China’s military faces fresh hacking allegations from US

June 10, 2014, 11:58 AM UTC
Panoramic Images / Getty Images

Tensions between the US and China over alleged cyber-espionage look set to escalate after a private US cyber-security firm claimed to have uncovered evidence of widespread spying by a second team of hackers linked to the Chinese army.

In a report published Monday summarising the findings of months of work, Irvine, CA-based CrowdStrike accused a group it called ‘Putter Panda’ of spying on the US and European defense and aerospace industries from its base in Shanghai.

It said the group had been operating “at least since 2007” and worked “likely on behalf of the Chinese People’s Liberation Agency 3rd Department 12th Bureau Unit 61486”, a unit that supports China’s space surveillance network.

“We believe that organisations, be they governments or corporations, global or domestic, must keep up the pressure and hold China accountable until lasting change is achieved.,” CrowdStrike founder and CEO George Kurtz said in the introduction to a 62-page report.

The accusations seem certain to create more bad blood between the Chinese and US governments.

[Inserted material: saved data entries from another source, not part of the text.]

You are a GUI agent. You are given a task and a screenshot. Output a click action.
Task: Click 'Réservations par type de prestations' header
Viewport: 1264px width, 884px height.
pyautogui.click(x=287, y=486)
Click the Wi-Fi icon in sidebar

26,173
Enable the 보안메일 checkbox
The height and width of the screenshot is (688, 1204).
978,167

Only last month, Beijing had reacted furiously when the Department of Justice went public with five dossiers accusing officers of the People’s Liberation Army of spying.  The Chinese government called the charges “absurd” and “fabricated” and said neither it nor its military had ever used cyber-espionage to steal trade secrets.

Kurtz said that the DoJ’s indictments had shown only “the tip of a very large iceberg.”

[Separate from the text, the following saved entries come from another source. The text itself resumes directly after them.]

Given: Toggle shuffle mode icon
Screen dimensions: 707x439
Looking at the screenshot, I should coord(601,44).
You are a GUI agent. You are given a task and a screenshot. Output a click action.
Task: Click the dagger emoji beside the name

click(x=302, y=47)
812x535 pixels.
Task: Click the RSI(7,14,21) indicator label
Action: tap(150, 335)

CrowdStrike claimed that the group had “infrastructure overlap” with Comment Panda, its codename for the group at the heart of the DoJ’s accusations. It identified one Chen Ping, aka cpyy, as one of the group’s chief spies.

The new revelations also come less than a week after the Pentagon highlighted  cyber-warfare capabilities as one of the most important elements of China’s sustained military build-up.

CrowdStrike said ‘Putter Panda’ liked to operate by embedding malware in popular document formats such as Adobe Reader and Microsoft Word, which, once opened, gave the team in Shanghai remote access to their targets’ systems. It noted one such package of malware that had been hidden in what appeared to be an invitation to a yoga course in Toulouse, the home of Airbus Industries and much of the European space industry.

The Chinese embassy in Washington didn’t respond immediately to an e-mailed request for comment.